_TASK REQUIREMENTS_. Return the records below word for word, covering only the stretch from the line containing "Pick the thickness" through the line containing "click(29, 156)", with both of those lines included. Omit the pictures from your answer.

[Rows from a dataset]
——————————

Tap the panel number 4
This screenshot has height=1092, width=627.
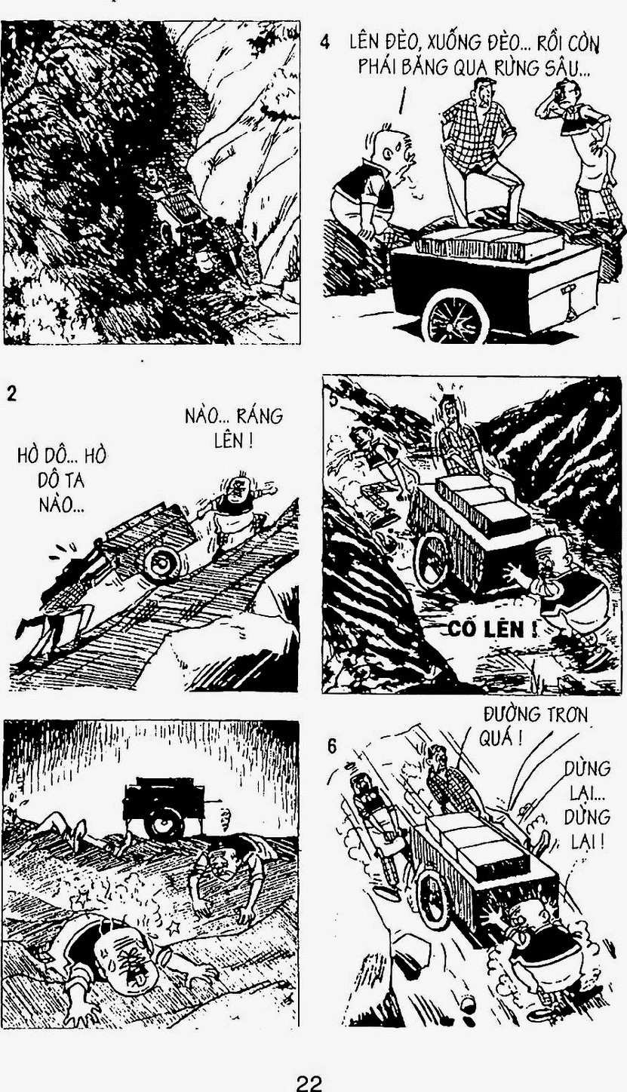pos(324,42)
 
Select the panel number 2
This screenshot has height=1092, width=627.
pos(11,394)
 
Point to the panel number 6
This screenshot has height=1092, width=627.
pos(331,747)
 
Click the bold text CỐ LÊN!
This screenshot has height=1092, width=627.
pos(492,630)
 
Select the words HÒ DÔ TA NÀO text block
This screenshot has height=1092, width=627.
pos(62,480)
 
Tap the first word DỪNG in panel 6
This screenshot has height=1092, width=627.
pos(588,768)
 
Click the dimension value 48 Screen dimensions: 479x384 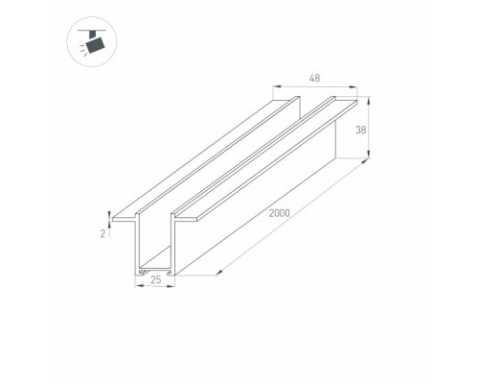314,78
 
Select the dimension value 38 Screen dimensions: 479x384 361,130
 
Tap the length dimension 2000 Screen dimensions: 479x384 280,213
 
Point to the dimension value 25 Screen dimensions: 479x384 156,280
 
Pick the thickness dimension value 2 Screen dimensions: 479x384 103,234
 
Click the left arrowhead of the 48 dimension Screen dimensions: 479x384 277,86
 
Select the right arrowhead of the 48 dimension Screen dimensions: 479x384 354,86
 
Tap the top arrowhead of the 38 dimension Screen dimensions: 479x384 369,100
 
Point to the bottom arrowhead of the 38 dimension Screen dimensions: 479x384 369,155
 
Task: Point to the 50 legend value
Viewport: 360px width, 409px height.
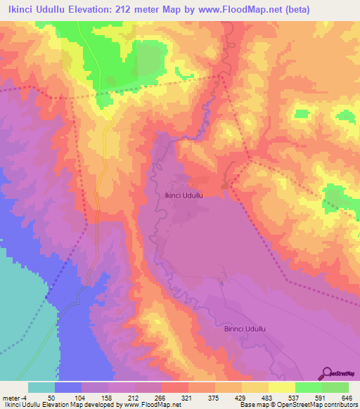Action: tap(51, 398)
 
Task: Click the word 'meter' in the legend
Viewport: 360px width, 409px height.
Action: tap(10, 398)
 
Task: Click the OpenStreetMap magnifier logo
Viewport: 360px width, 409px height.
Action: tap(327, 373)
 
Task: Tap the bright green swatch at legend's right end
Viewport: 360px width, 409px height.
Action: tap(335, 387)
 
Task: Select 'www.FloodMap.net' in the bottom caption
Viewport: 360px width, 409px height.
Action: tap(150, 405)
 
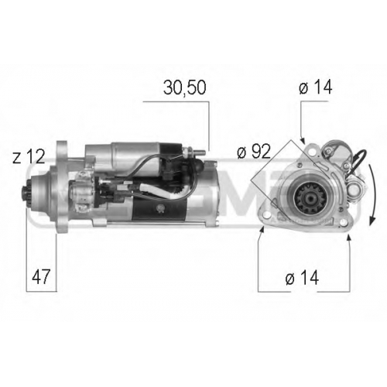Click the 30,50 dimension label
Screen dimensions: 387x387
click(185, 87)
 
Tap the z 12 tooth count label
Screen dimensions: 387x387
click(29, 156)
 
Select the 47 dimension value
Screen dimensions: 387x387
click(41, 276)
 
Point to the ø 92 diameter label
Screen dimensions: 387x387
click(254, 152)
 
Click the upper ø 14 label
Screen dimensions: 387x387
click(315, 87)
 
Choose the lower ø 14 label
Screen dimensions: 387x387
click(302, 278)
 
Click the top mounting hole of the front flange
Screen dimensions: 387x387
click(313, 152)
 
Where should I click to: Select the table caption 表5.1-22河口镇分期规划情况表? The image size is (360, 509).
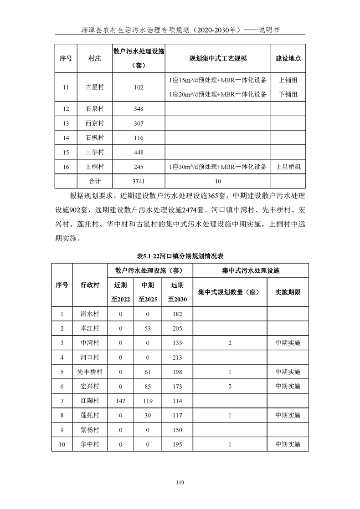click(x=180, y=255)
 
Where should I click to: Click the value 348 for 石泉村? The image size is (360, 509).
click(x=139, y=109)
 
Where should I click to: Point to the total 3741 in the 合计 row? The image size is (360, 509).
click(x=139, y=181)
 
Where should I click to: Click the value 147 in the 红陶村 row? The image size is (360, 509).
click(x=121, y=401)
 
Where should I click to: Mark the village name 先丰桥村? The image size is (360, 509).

——————————

_EXERCISE RESULT_.
Pick the thickness dimension value 2 Screen dimensions: 479x384 103,234
 
Click the left arrowhead of the 48 dimension Screen dimensions: 479x384 277,86
 
Select the right arrowhead of the 48 dimension Screen dimensions: 479x384 354,86
 
Tap the top arrowhead of the 38 dimension Screen dimensions: 479x384 369,100
 
Point to the bottom arrowhead of the 38 dimension Screen dimensions: 479x384 369,155
 
Task: Point to the 50 legend value
Viewport: 360px width, 409px height.
Action: tap(51, 398)
 
Task: Click the word 'meter' in the legend
Viewport: 360px width, 409px height.
Action: tap(10, 398)
 
Task: Click the OpenStreetMap magnifier logo
Viewport: 360px width, 409px height.
Action: tap(327, 373)
 
Task: Tap the bright green swatch at legend's right end
Viewport: 360px width, 409px height.
Action: tap(335, 387)
 
Task: Select 'www.FloodMap.net' in the bottom caption
Viewport: 360px width, 409px height.
Action: tap(150, 405)
 
Click the 30,50 dimension label
Screen dimensions: 387x387
click(185, 87)
 
Tap the z 12 tooth count label
Screen dimensions: 387x387
click(29, 156)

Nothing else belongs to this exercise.